◆ **Job**: Please update the listing below by replacing "At what coordinates should I click" with "Where do I click" and leaving everything else unchanged.

◆ **Input rows**:
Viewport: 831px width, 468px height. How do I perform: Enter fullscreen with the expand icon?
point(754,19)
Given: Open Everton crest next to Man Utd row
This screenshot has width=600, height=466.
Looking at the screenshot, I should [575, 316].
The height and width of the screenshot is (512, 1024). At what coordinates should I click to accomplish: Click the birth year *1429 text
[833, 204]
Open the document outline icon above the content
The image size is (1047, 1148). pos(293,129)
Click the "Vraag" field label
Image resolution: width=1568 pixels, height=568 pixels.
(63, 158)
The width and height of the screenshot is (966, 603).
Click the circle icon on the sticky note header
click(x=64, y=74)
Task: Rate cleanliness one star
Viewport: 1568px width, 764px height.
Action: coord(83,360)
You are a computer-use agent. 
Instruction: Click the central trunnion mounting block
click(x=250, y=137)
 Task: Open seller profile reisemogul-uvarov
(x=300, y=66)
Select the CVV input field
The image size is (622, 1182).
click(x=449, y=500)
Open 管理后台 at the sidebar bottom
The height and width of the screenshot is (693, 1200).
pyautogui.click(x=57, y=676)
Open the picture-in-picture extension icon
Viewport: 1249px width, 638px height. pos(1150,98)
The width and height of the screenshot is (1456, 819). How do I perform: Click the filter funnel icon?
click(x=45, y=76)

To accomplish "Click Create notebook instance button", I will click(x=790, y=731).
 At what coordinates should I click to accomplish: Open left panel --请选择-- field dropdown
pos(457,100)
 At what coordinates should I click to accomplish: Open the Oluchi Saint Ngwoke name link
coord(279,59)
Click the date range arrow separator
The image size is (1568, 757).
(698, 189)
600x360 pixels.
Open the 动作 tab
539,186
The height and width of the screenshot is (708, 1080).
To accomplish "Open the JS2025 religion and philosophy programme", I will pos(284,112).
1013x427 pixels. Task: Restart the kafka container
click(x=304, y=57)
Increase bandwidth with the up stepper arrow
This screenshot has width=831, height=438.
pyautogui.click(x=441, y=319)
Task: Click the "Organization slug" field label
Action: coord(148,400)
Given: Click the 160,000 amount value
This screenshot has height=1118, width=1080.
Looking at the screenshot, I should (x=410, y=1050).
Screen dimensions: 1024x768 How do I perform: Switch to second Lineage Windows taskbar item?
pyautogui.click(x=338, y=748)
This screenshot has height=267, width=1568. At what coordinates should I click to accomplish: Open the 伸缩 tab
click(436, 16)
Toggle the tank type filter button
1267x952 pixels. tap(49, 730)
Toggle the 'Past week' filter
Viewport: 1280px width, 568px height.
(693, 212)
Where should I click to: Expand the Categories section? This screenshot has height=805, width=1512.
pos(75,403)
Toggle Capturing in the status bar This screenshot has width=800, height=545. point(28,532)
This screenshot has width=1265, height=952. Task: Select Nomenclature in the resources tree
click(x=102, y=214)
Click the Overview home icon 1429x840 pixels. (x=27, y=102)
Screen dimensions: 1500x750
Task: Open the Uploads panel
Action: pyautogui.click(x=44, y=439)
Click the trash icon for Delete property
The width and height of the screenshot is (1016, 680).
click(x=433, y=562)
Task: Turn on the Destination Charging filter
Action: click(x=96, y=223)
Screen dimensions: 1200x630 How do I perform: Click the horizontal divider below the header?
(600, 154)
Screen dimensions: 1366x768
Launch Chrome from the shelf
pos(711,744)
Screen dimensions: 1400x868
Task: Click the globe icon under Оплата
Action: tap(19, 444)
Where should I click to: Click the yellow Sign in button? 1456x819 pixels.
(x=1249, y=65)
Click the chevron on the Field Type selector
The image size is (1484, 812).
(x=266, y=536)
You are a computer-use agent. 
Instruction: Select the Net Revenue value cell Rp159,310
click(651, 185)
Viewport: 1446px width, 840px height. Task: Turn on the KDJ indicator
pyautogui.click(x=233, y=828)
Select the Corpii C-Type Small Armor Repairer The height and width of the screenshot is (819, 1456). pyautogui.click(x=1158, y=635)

◆ **Final result**:
Viewport: 831px width, 468px height. How do I perform: Enter fullscreen with the expand icon?
point(754,19)
Given: Open Everton crest next to Man Utd row
This screenshot has width=600, height=466.
Looking at the screenshot, I should [575, 316].
The height and width of the screenshot is (512, 1024). Where do I click to accomplish: Click the birth year *1429 text
[833, 204]
Open the document outline icon above the content
The image size is (1047, 1148). pos(293,129)
Click the "Vraag" field label
Image resolution: width=1568 pixels, height=568 pixels.
(63, 158)
The width and height of the screenshot is (966, 603).
Click the circle icon on the sticky note header
click(x=64, y=74)
Task: Rate cleanliness one star
Viewport: 1568px width, 764px height.
Action: coord(83,360)
You are a computer-use agent. 
Instruction: Click the central trunnion mounting block
click(x=250, y=137)
 Task: Open seller profile reisemogul-uvarov
(x=300, y=66)
Select the CVV input field
The image size is (622, 1182).
click(x=449, y=500)
Open 管理后台 at the sidebar bottom
The height and width of the screenshot is (693, 1200).
pyautogui.click(x=57, y=676)
Open the picture-in-picture extension icon
Viewport: 1249px width, 638px height. pos(1150,98)
The width and height of the screenshot is (1456, 819). How do I perform: Click the filter funnel icon?
click(x=45, y=76)

To accomplish "Click Create notebook instance button", I will click(x=790, y=731).
 Where do I click to accomplish: Open left panel --请选择-- field dropdown
pos(457,100)
 Where do I click to accomplish: Open the Oluchi Saint Ngwoke name link
coord(279,59)
Click the date range arrow separator
The image size is (1568, 757).
(698, 189)
600x360 pixels.
Open the 动作 tab
539,186
The height and width of the screenshot is (708, 1080).
To accomplish "Open the JS2025 religion and philosophy programme", I will pos(284,112).
1013x427 pixels. Task: Restart the kafka container
click(x=304, y=57)
Increase bandwidth with the up stepper arrow
This screenshot has width=831, height=438.
pyautogui.click(x=441, y=319)
Task: Click the "Organization slug" field label
Action: coord(148,400)
Given: Click the 160,000 amount value
This screenshot has height=1118, width=1080.
Looking at the screenshot, I should (x=410, y=1050).
Screen dimensions: 1024x768 How do I perform: Switch to second Lineage Windows taskbar item?
pyautogui.click(x=338, y=748)
This screenshot has height=267, width=1568. Where do I click to accomplish: Open the 伸缩 tab
click(436, 16)
Toggle the tank type filter button
1267x952 pixels. tap(49, 730)
Toggle the 'Past week' filter
Viewport: 1280px width, 568px height.
(693, 212)
Where should I click to: Expand the Categories section? This screenshot has height=805, width=1512.
pos(75,403)
Toggle Capturing in the status bar This screenshot has width=800, height=545. point(28,532)
This screenshot has width=1265, height=952. Task: Select Nomenclature in the resources tree
click(x=102, y=214)
Click the Overview home icon 1429x840 pixels. (x=27, y=102)
Screen dimensions: 1500x750
Task: Open the Uploads panel
Action: pyautogui.click(x=44, y=439)
Click the trash icon for Delete property
The width and height of the screenshot is (1016, 680).
click(x=433, y=562)
Task: Turn on the Destination Charging filter
Action: click(x=96, y=223)
Screen dimensions: 1200x630 How do I perform: Click the horizontal divider below the header?
(600, 154)
Screen dimensions: 1366x768
Launch Chrome from the shelf
pos(711,744)
Screen dimensions: 1400x868
Task: Click the globe icon under Оплата
Action: tap(19, 444)
Where should I click to: Click the yellow Sign in button? 1456x819 pixels.
(x=1249, y=65)
Click the chevron on the Field Type selector
The image size is (1484, 812).
(x=266, y=536)
You are a computer-use agent. 
Instruction: Select the Net Revenue value cell Rp159,310
click(651, 185)
Viewport: 1446px width, 840px height. Task: Turn on the KDJ indicator
pyautogui.click(x=233, y=828)
Select the Corpii C-Type Small Armor Repairer The height and width of the screenshot is (819, 1456). pyautogui.click(x=1158, y=635)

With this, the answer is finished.